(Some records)
□ □ □ □

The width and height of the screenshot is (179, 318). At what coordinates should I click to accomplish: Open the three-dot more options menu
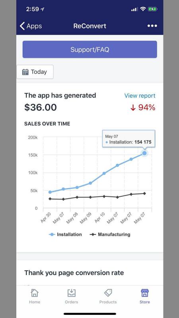click(152, 26)
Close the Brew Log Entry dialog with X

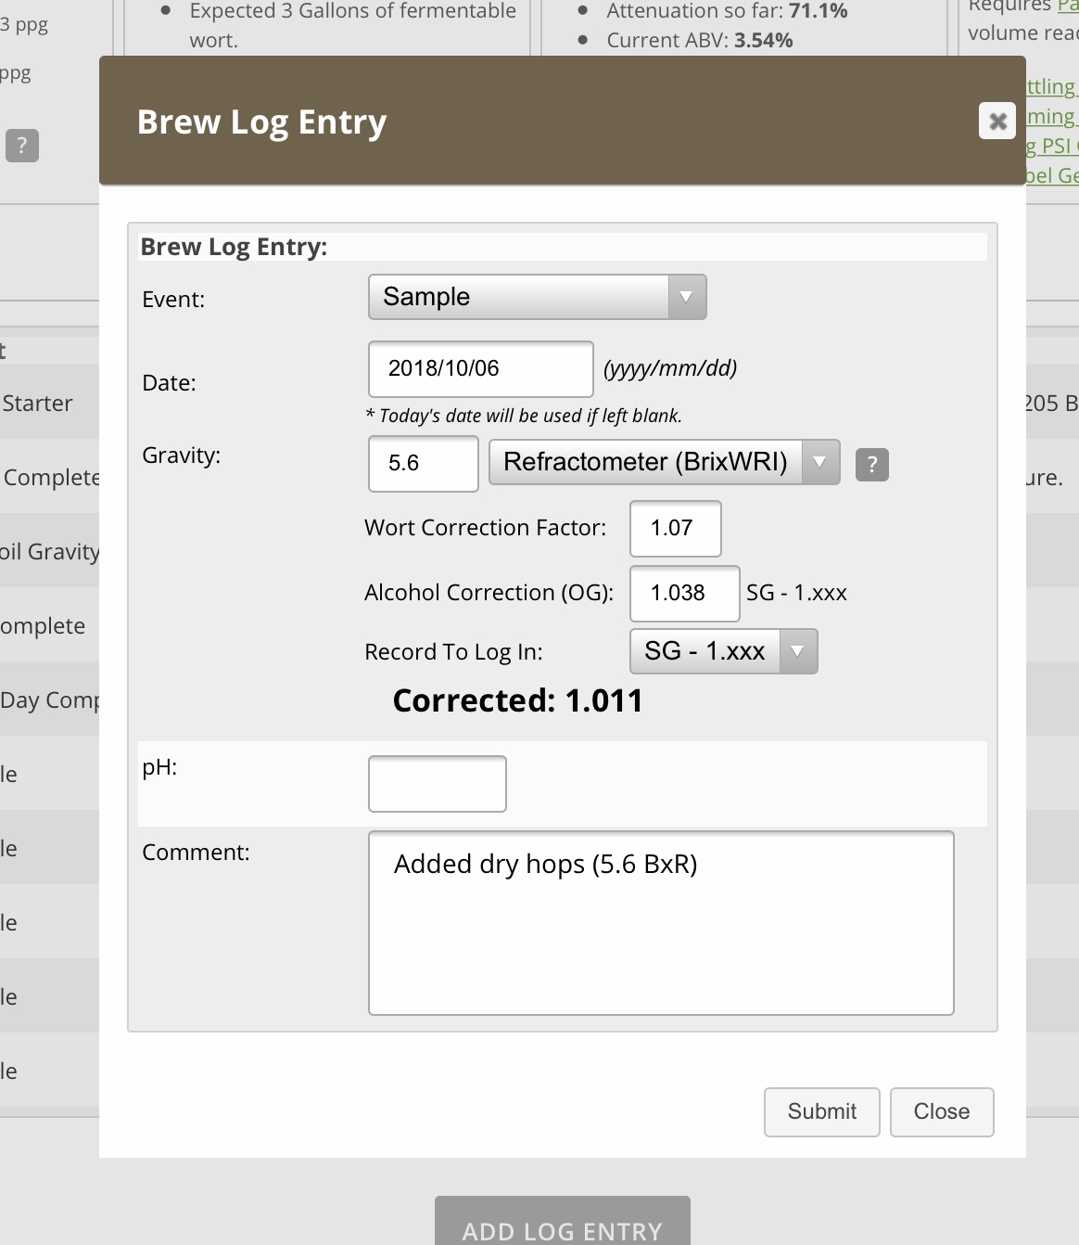(997, 121)
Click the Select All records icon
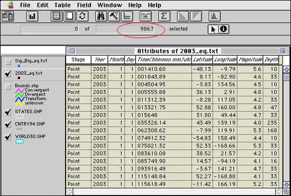The width and height of the screenshot is (291, 196). (x=57, y=16)
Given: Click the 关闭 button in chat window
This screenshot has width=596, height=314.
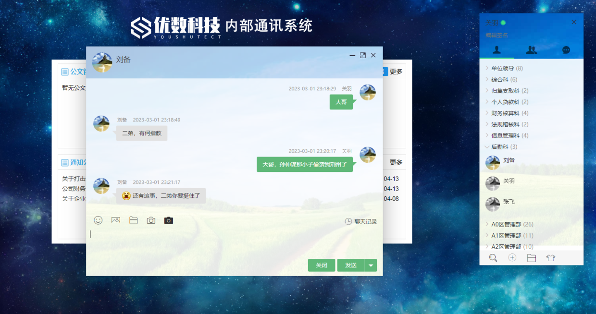Looking at the screenshot, I should click(x=322, y=266).
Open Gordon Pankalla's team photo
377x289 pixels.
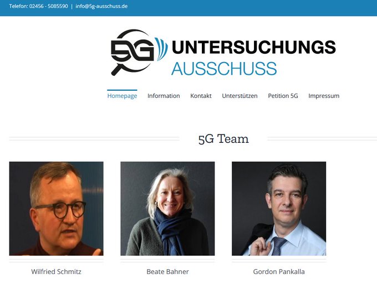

□ □ □ □

#### What the task asks
Edit the records above by replacing "three-dot" with "kebab" and leaving everything else unchanged. Reproduce the full text of all the records, omitting the pictures.

#### The completed task
The width and height of the screenshot is (179, 318). At what coordinates should I click to accomplish: Open the kebab more options menu
click(152, 26)
Close the Brew Log Entry dialog with X

(997, 121)
Click the Select All records icon
The width and height of the screenshot is (291, 196). (x=57, y=16)
Given: Click the 关闭 button in chat window
This screenshot has width=596, height=314.
Looking at the screenshot, I should click(x=322, y=266).
Open Gordon Pankalla's team photo
377x289 pixels.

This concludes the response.